看著蘇瑤那張偽善的臉,我沒有憤怒,也沒有辯解。

我只是覺得好笑。

蘇瑤,這麼多年過去了,你的手段怎麼一點長進都沒有?

9.

接下來的日子,蘇瑤並沒有因為謠言的平息而收手,反而變本加厲。

為了在名媛圈徹底坐穩「沈家千金」的人設,她高調宣布要在市中心的五星級酒店舉辦十八歲成人禮,邀請了全校師生。

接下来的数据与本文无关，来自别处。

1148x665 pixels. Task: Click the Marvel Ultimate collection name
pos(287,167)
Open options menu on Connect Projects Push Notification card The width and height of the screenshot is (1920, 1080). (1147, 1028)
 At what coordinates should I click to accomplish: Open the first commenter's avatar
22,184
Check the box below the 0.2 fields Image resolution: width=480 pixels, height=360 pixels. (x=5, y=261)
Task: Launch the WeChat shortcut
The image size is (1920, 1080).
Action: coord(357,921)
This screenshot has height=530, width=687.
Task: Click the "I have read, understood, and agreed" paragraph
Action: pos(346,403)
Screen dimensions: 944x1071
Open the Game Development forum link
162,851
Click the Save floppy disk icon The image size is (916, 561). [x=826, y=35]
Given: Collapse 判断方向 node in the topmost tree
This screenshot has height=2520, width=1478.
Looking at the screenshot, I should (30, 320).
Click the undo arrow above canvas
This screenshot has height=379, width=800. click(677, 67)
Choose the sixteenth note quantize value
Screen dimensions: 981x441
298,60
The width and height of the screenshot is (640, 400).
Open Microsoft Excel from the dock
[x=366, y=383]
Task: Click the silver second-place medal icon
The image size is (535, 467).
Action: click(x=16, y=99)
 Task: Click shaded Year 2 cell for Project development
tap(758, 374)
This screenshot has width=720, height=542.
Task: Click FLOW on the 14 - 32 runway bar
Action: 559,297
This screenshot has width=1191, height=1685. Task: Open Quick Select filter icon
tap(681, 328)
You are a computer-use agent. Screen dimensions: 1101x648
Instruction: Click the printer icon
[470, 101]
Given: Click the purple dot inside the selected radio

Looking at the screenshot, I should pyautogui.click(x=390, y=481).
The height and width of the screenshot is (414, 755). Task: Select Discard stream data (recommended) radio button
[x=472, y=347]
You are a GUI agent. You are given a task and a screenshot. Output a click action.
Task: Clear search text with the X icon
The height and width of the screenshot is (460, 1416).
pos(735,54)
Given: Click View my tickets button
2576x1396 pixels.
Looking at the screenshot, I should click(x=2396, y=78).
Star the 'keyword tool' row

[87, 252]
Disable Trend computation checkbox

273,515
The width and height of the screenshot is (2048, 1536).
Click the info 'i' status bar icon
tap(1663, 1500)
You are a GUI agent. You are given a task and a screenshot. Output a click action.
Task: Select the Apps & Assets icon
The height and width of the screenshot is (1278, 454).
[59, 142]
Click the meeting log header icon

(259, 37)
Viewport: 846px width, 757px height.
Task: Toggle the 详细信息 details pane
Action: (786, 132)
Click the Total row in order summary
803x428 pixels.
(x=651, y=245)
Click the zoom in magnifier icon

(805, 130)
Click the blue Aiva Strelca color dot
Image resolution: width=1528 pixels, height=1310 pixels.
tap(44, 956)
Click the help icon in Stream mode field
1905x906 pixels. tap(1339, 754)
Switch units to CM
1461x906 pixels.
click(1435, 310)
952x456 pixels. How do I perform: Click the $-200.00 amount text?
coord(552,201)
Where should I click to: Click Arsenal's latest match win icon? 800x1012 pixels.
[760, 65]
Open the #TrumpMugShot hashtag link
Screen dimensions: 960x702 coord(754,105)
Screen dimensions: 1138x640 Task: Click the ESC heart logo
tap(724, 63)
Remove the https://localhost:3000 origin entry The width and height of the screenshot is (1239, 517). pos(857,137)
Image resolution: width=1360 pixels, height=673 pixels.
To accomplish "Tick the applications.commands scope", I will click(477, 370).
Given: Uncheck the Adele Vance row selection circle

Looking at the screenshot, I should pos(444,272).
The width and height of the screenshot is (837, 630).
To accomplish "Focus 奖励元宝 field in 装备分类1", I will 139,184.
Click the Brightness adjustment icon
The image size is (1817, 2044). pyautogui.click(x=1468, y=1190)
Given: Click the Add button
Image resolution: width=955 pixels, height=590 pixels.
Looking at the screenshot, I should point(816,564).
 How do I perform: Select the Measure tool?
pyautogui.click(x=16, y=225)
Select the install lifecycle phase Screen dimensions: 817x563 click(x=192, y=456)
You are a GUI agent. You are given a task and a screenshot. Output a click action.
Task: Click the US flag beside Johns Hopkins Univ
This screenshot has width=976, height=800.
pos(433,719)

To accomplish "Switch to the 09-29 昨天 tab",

她特意走到我面前,將燙金的請柬扔在我的課桌上,眼底閃爍著算計的光芒:

「傅清,雖然你出身低微,但畢竟同學一場,來見見世面吧,免得以後只有去後廚刷盤子的份。」

我捏起那張請柬,指腹摩挲著邊緣,淡淡一笑:「好啊。」

既然你把臉伸過來,我不打都對不起傅老頭的教導。

10.

宴會當晚,蘇瑤穿著價值不菲的高定禮服。

脖子上戴著那條據說全球限量的「海洋之心」藍鑽項鍊,像只驕傲的孔雀穿梭在人群中。

我穿著簡單的黑色小禮服,安靜地待在角落。

就在宴會進行到高潮,切蛋糕的燈光剛亮起時,一聲尖叫劃破了喧囂。

「我的項鍊,我的『海洋之心』不見了!」

蘇瑤捂著空蕩蕩的脖子,滿臉驚慌失措。

周圍瞬間安靜下來,所有人的目光都集中在她身上。

她紅著眼眶,視線在人群中掃視一圈,最後死死定格在我身上,抬手一指:

「是你,剛才只有你靠近過我!傅清,我知道你嫉妒我,也知道你缺錢,但你怎麼能偷東西?」

賓客們頓時竊竊私語,看向我的眼神充滿了鄙夷。

「果然是孤兒院出來的,手腳不幹凈。」

「這種人就不該放進來。」

面對千夫所指,我沒有絲毫慌亂,只是平靜地放下手中的果汁杯,迎著眾人的目光走上前。

「你說我偷了,證據呢?」我聲音清冷,不大,卻足以讓周圍的人聽清。

「剛才我去休息室補妝,只有你跟進來了!」蘇瑤言之鑿鑿,眼淚說掉就掉。

「那是我爸爸送我的成人禮,求你還給我,我不報警,只要你還我就行。」

這招以退為進玩得真好。

沈母衝過來,指著我的鼻子罵道:

「把她的包翻開,搜身!窮酸鬼就是窮酸鬼,改不了偷雞摸狗的習性!」

11.

幾個保安圍了上來。

我冷笑一聲,直接將手包倒扣,裡面的東西嘩啦啦落在桌面上。

手機、口紅、紙巾,一覽無餘。

隨後,我乾脆利落地脫下外套,抖了抖,展示給眾人看,身上那件修身的小禮服根本藏不住任何東西。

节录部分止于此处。